* **Passage shown**

—————

Home > Back-end >  Can't get correct colnames for table from csv in R
Can't get correct colnames for table from csv in R

Time:07-29

I have some csv file with the next structure:

 A, B, C, D
'a', 1, 2, 0
'b', 0, 1, 4
'c', 3, 1, 1
 ...

Where column A is expected to be interpreted as rownames. When I try to read it via read.csv(file.choose(), header = T, row.names = 1) or read.csv(file.choose(), header = F, row.names = 1) or read.csv(file.choose(), header = T) the result looks weird for me:

    A B C D
'a' 1 2 0
'b' 0 1 4
'c' 3 1 1
 ...

What is wrong with the file? Or what's wrong with the code for reading the file?

UPD
Solved, my file had wrong header, actually the example above doesn't show the full picture.

CodePudding user response:

Thanks for sharing the file.

First of all, I did this for debugging:

l <- readLines("output_file.csv")
stringr::str_count(l, ",")
#[1] 5191 5192 5192 5192 5192 5192 5192 5192

The header row has 1 less comma. So it seems that we should treat the first column in the file as row names.

dat <- read.csv("output_file.csv", row.names = 1, check.names = FALSE)

dim(dat)
#[1]    7 5192

row.names(dat)
#[1] "BC02" "BC07" "BC08" "BC18" "BC19" "BC23" "BC24"

head(names(dat))
#[1] "BARCODE"                            "'Massilia aquatica' Lu et al. 2020"
#[3] "[Bacillus] selenitireducens MLS10"  "[Bacillus] thermocloacae"          
#[5] "[Brevibacterium] frigoritolerans"   "[Clostridium] dakarense"   

If this is not what you are looking for, then something must have gone wrong when you got this CSV file. For example, 1 item is missing in the header row. I am also suspicious of this, because "BC02", etc. seem to be BARCODE.


Thank you very much! I figured out what the issue was and how to fix it! As you mentioned, the header was incorrectly written!

  •  Tags:  
  • r csv
  • Related

—————

* **Task instructions**
Return the stretch of the thread about reading CSV column names in R from "Thanks for sharing" through "check.names = FALSE)", copied word for word.

(Stored data entries)
—————

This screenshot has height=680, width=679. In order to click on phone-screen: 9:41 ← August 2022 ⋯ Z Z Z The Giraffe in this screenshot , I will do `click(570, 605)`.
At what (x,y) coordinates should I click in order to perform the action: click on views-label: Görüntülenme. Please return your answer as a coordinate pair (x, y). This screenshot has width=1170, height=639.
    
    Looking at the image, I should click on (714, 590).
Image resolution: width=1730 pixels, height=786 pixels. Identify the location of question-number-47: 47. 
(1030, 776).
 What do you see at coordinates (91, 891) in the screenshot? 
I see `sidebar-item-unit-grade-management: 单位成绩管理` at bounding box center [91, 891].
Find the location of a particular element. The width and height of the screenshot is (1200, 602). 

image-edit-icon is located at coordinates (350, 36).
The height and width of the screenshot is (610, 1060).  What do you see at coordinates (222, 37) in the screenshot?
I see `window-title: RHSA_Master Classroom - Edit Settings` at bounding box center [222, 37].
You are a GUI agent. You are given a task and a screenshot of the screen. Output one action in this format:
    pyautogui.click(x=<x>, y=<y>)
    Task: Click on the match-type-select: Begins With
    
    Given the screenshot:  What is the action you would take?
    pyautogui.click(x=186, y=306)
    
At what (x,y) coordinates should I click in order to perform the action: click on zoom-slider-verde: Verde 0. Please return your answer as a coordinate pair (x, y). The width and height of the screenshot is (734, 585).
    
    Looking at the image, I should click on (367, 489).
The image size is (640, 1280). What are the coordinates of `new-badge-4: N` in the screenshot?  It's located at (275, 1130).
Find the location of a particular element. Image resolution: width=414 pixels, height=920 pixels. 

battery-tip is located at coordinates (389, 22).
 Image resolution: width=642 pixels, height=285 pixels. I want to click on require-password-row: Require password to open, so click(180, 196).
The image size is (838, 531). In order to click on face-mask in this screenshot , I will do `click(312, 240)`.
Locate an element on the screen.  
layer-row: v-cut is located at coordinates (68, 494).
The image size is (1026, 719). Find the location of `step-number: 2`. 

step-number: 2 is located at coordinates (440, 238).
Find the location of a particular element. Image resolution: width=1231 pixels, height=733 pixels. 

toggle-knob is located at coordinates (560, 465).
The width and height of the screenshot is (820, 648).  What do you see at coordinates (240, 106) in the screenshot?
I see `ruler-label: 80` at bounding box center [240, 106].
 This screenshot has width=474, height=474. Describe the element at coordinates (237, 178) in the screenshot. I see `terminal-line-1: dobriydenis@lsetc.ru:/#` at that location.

—————

* **Written solution**
Thanks for sharing the file.

First of all, I did this for debugging:

l <- readLines("output_file.csv")
stringr::str_count(l, ",")
#[1] 5191 5192 5192 5192 5192 5192 5192 5192

The header row has 1 less comma. So it seems that we should treat the first column in the file as row names.

dat <- read.csv("output_file.csv", row.names = 1, check.names = FALSE)